The purpose of the switch is to disable the drop-out
compensation circuit, called DOC, in the VCR so it will not interfere with the
playback of the PCM recorded digital signal. (The switch has no effect during
recording.) The DOC circuitry was improved in later design Betas so with the switch
was done away with. Also, improvements in tape manufacturing removed a lot of
the drop-out imperfection encountered in earlier tapes.
Q:
I recently purchased a Navco 2500 Beta VCR at auction but I can't get it to play
any of my tapes correctly. Is it defective? (Q#87)
A: Most likely not. The Navco 2500 will not properly play back tapes recorded
on other machines at the BII speed and it can't playback BIII at all. This is
because it is a time-lapse recorder that was designed and manufactured for surveillance
work. It uses the Beta format and tapes for recording but is not actually a Beta
recorder. It will record and play back in Beta II (called real time) but that
is not it's specialty. It's primary function is to record lots of video information
over long periods of time, and then play them back when necessary. A closer look
at this interesting application of the Beta format should answer a lot of questions.
To know more click here.
Q:
I have some tapes that are moldy inside. Can I still play them in my Betamax?
(Q#88)
A: Mold is a living organism that can float in the air and take root on almost
anything, provided a little moisture is present. One of the places it likes best
is where there is a good source of food, usually something organic that it can
digest. The plastics present in the Beta cassette (the shell, reels, film backing
and the adhesive binders) are organic polymers that make an excellent dinner for
a variety of enterprising mold types. Since the video tape binder and film is
the softest of the materials available, this is usually where it takes up residence.

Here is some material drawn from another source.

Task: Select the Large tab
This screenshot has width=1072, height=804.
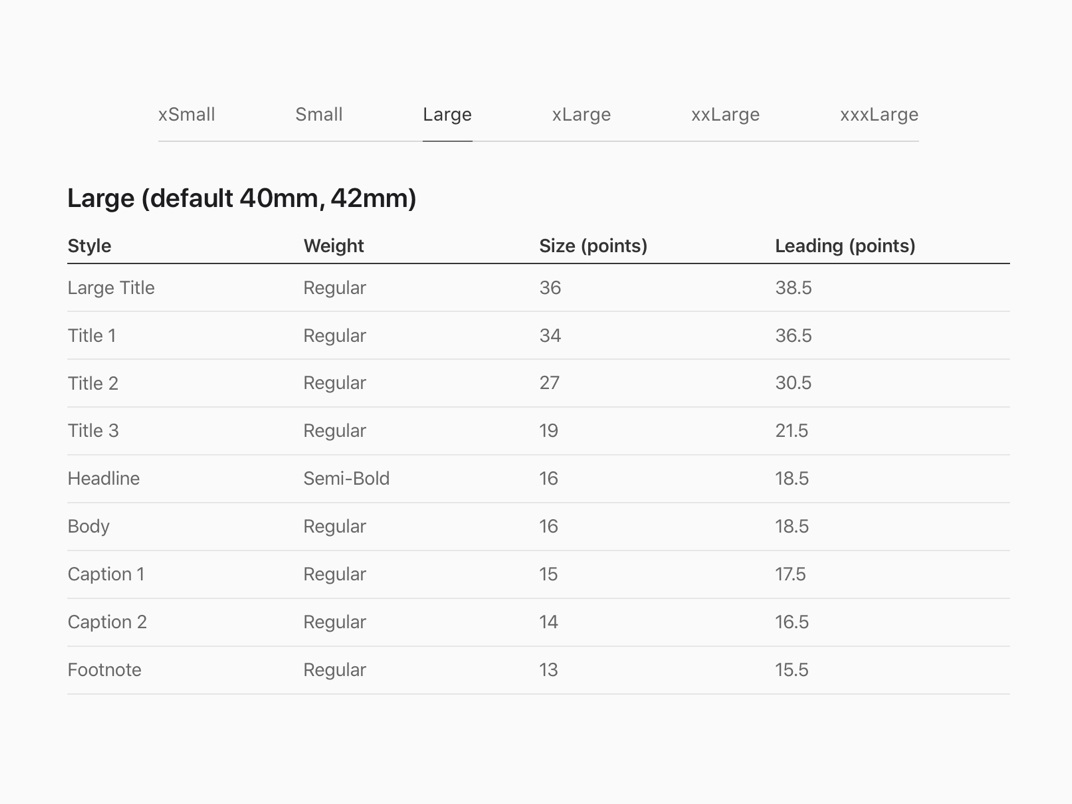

Most often the mold is either white, dark blue-green or light brown in color.
Click here
to see several examples of cassettes under attack. Mold is a special plant with
a root system that penetrates the organic material and by using special enzymes
breaks it down into food that the plant can live on. The iron or chrome oxide
particles that hold the actual recording information are harder to digest so they
are usually left behind. If you attempt to play these tapes in this condition
there is a good chance that particles will come loose or the tape will separate
and remain inside your machine. So whether you attempt to play them is a matter
of degree of decomposition and importance. If the mold is very slight, the tapes
may play with no noticeable side effects. But if its bad you may coat the inside
of your unit with plant material, oxide and degraded tape film. How important
are the tapes you want to play and how bad do you want to see them? If it's a
one time thing and your dubbing them over to some good tapes, then it may be worth
it, but expect the picture to be degraded in quality. Also, be prepared to get
your Beta professionally cleaned when you complete you mission.